Un shouk de toutes les couleurs 
Séfarade ou ashkénaze, sioniste religieux, haredi strict ou tendre, traditionnel ou séculaire, riche ou vivant sur un revenu modeste - ils se rencontrent tous au marché, à Mahané Yehouda.
“Ce marché est très spécial”, remarque Choshen. “Il n’y a aucun endroit auquel je puisse le comparer. C’est un surprenant phénomène social.”
“Cette définition du Hiérosolymitain, qui aime être entouré de gens variés, s’illustre parfaitement au marché. Là, devant un étalage de fruits se tiennent côte à côte un universitaire de renom, une femme haredi de Gueoula et une jeune étudiante de Nahlaot.”
“Ils se rencontrent naturellement. Si on me demandait de décrire le Hiérosolymitain typique, je dirais : ‘il n’y a rien de mieux que Mahané Yehouda pour le découvrir. Allez-y et vous le rencontrerez !” Ainsi, le Hiérosolymitain typique aime la compagnie de personnes différentes de lui, mais préfère vivre dans un quartier où les gens ont un style de vie identique au sien. Il peut envoyer ses enfants dans une école haredi ou sioniste religieuse, sans se décrire lui-même comme haredi ou même sioniste. Et quelle que soit sa situation économique, il ne renoncera pas à faire son marché à Mahané Yehouda.

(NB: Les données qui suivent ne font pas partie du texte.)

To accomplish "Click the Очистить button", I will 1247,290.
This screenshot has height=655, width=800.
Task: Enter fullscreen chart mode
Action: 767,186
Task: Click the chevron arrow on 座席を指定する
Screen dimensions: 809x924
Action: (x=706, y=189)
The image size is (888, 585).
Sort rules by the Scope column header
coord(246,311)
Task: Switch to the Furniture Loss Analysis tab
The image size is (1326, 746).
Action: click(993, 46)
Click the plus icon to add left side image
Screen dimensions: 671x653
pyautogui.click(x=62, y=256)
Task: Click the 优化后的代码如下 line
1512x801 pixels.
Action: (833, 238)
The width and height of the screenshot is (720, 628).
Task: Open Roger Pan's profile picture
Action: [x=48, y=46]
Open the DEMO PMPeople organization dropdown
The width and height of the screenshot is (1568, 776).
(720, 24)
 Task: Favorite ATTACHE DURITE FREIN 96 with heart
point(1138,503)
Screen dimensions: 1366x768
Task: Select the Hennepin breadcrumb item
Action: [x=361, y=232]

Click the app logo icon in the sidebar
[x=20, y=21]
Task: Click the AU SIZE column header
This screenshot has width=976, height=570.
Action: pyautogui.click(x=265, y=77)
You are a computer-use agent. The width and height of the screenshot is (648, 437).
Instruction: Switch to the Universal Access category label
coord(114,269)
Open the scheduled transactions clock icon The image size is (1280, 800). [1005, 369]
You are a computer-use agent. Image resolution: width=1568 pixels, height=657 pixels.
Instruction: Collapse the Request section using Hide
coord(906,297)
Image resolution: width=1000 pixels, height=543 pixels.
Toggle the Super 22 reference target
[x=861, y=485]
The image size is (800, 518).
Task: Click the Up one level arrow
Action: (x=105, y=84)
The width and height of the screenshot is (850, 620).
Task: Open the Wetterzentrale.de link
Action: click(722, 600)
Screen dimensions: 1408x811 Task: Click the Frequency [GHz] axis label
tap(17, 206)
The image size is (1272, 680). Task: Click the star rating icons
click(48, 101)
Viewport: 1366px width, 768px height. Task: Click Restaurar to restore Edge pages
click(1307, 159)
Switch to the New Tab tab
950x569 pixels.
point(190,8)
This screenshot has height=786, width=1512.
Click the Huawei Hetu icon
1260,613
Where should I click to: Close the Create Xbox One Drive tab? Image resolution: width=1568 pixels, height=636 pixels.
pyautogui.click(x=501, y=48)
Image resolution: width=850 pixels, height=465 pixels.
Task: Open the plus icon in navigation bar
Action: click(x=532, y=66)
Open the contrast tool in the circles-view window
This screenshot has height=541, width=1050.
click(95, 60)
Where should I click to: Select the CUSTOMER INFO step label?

Quels autres paramètres complètent le portrait de ces 804 000 Hiérosolymitains ? 
La majorité du quasi demi-million de Juifs de la ville accorde une grande importance à l’éducation, dont les études universitaires : 26 % des plus de 18 ans ont un diplôme (comparé à 14 % de la population arabe). Chez les plus de 25 ans, le taux s’élève à 29 %.
Si on fait une analyse par quartiers, Rasco, Guivat Mordehaï et Rehavia, on trouve 64,4 % de diplômés, le grand record du pays revient à Modiin avec 67 % de diplômés et à Maccabim-Reout avec 69 %.
“Mais rappelons que ce sont des localités très hétérogènes”, s’empresse de corriger Choshen. “Si on les compare à d’autres agglomérations situées autour de Jérusalem, d’un niveau socio-économique presque semblable, vous noterez une grande différence.”
Les Hiérosolymitains ne comptent évidemment pas parmi les plus riches du pays. Une donnée clairement mise en évidence dans d’autres résultats du Bureau des statistiques : une famille moyenne dépense mensuellement 12 397 shekels, soit moins que n’importe quelle autre famille des six autres grandes villes du pays.
Finalement après toutes ces observations, l’élément le plus intéressant trouvé par le Bureau des statistiques, et auquel Choshen et l’Institut de Jérusalem pour les Etudes sur Israël adhèrent sans réserves, est que les Hiérosolymitains sont les plus heureux habitants du pays ! Malgré tous les problèmes, réels ou imaginaires, auxquels ils doivent faire face, ils sont beaucoup plus optimistes que les habitants de n’importe quelle autre partie du pays, et pensent même que dans le futur proche, les choses iront de mieux en mieux : 56 % des Hiérosolymitains sont optimistes contre 52 % des habitants du reste du pays.
Alors si les Hiérosolymitains ne sont pas si riches, ils se débrouillent assez bien et se plaignent certainement moins que leurs compatriotes israéliens partout ailleurs : 63 % d’entre eux s’estiment heureux, ou très heureux, par rapport à leur situation économique, contre 59 % dans le reste du pays.